Not What I expected3
When I read the reviews for this book I was looking for information and guidance to begin my journey of self-acceptace. Instead I found this book to deal more with the authors coming out and his relationships with both patients and therapists. While the author had some good thoughts, the book did nothing to help me in my struggle to accept this part of me.

A kind book by a kind man5
Though I have never met him, after reading this book, I felt that Richard Isay must be kind man. Like his other book, Being Homosexual, also a good and quick read, he offers short histories and good observations, gently made. While I am personally intrigued by the current academic debates, and the history of Freudian theory which preceded it, in both of which Isay has made his own mark, I cannot help but be grateful that wherever the truth may lie, Isay and his advice are both supportive and practical.

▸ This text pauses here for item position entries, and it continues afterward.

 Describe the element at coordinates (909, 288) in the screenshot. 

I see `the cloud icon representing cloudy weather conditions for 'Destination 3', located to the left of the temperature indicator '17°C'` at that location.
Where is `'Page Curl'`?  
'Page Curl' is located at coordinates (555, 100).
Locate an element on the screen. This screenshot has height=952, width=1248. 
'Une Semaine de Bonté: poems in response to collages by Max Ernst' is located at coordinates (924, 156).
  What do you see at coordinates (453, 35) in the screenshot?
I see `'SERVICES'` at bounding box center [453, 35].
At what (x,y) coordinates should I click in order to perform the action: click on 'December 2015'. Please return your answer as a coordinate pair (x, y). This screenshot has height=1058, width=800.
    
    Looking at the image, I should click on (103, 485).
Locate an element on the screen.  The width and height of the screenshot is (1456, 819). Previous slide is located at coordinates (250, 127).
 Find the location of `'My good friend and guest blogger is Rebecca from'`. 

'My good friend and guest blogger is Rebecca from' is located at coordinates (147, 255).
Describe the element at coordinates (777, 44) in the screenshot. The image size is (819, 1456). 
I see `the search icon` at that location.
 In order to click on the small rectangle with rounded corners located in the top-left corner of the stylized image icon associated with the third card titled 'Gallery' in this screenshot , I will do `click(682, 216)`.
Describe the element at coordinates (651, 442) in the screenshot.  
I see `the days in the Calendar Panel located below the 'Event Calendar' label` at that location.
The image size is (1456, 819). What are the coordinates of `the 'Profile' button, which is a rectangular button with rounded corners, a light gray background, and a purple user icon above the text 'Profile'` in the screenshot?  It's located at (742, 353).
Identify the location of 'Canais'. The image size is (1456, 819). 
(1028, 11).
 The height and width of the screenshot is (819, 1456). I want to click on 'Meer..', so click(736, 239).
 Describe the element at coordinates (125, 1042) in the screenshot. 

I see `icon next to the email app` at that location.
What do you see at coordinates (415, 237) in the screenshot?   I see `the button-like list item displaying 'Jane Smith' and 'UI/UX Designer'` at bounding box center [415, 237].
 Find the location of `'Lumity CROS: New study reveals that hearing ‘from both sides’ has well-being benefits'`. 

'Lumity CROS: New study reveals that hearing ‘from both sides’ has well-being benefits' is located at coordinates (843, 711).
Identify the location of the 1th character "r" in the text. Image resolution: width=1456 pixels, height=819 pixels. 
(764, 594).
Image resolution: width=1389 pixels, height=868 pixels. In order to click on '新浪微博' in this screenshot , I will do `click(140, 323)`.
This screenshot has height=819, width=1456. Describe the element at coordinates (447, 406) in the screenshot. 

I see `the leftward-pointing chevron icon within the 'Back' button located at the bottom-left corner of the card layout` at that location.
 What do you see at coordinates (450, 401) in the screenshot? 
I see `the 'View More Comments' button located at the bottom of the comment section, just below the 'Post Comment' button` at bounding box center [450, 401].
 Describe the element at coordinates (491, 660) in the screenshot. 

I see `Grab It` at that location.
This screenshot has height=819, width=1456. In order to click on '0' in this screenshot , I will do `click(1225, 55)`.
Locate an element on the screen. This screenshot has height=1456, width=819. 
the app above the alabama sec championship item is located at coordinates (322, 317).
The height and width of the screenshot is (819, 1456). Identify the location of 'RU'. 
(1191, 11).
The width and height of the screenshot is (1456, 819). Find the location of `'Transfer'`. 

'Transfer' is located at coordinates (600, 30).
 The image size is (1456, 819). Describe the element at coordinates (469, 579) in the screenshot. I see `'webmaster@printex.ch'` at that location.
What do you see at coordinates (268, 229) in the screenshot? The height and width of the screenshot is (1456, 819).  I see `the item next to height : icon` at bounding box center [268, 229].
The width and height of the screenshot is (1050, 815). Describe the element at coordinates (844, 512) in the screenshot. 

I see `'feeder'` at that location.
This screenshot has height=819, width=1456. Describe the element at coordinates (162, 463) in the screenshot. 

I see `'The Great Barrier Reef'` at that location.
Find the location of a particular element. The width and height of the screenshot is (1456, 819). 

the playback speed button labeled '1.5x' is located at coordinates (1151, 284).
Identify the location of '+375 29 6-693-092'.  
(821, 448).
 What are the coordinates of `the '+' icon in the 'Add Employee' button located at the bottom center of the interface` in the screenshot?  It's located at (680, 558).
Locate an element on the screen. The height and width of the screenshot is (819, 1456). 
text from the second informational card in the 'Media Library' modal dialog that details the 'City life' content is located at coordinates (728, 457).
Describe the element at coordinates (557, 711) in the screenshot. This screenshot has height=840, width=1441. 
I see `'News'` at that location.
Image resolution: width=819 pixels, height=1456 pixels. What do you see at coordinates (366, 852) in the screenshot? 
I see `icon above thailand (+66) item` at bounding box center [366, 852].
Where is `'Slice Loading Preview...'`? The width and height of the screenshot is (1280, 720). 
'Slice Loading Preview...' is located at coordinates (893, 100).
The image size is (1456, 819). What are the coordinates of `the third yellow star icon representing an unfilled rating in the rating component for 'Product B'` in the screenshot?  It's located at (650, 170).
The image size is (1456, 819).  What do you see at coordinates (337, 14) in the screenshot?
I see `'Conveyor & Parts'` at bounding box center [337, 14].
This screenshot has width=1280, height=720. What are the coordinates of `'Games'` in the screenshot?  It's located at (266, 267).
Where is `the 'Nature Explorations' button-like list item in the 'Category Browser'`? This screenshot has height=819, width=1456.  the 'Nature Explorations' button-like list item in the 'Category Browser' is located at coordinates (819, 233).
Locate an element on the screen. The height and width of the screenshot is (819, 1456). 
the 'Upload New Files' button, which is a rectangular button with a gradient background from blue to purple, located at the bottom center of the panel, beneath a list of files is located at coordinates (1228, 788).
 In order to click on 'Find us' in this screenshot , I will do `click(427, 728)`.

This Book Made Me Proud To Be A Homosexual5
I was born in Poland and had to deal with not only coming to America and facing the prejudices of being an immigrant, but I was a homsexual. Like most men in my situation I hid my identity to my friends and family. After reading this book it made me feel good about myself and who I am. I am now open with my family and even more importantly open with myself. This book made me feel better about who I am and my life is now the best I could of ever possibly imagined. For this I thankyou Richard A. Isay and for you amazing eye-opening book.